Cellular interactions promote tissue-specific function, biomatrix deposition and junctional communication of primary cultured hepatocytes.

Hepatocytes, prepared from normal adult rat liver, were seeded onto a collagen substratum and cultured alone or in the presence of rat liver endothelial cells. When hepatocytes were cultured alone in a hormonally defined serum-free medium, decreased albumin production and rapid morphological deterioration of bile canaliculi structures and gap junctions occurred within 4 to 5 days. In contrast, hepatocytes cocultured with liver mesenchymal cells remained morphologically intact and biochemically functional for at least 4 weeks. They reorganized into small islands, continued to secrete high levels of albumin, did not express alpha-fetoprotein (a fetal marker), and remained strongly dye coupled. All of the hepatocytes synthesized albumin and retained their gap junctional channels.

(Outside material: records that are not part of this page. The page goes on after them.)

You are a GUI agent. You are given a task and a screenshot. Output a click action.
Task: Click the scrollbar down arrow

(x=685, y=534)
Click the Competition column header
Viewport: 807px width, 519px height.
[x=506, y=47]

No junctional communication was observed between hepatocytes and endothelial cells. Long fibers containing fibronectin, Type I collagen and laminin distributed over the hepatocytes were induced in coculture but never appeared in hepatocytes cultured alone. Moreover, supplementation of the hormonally defined medium with phenobarbital and dimethyl sulfoxide, both of which improve the life span and functional activities of cultured hepatocytes, failed to induce reticulin fiber formation in pure culture of hepatocytes. The modulation of albumin secretion, biomatrix deposition and junctional communication observed in hepatocytes cultured with sinusoidal liver cells was also obtained when hepatocytes were in association with various epithelial or mesenchymal cells [rat liver epithelial cells (T51B), mouse embryonic fibroblasts (NIH 3T3), human or rat dermal fibroblasts and bovine aorta endothelial cells (AG 4762)].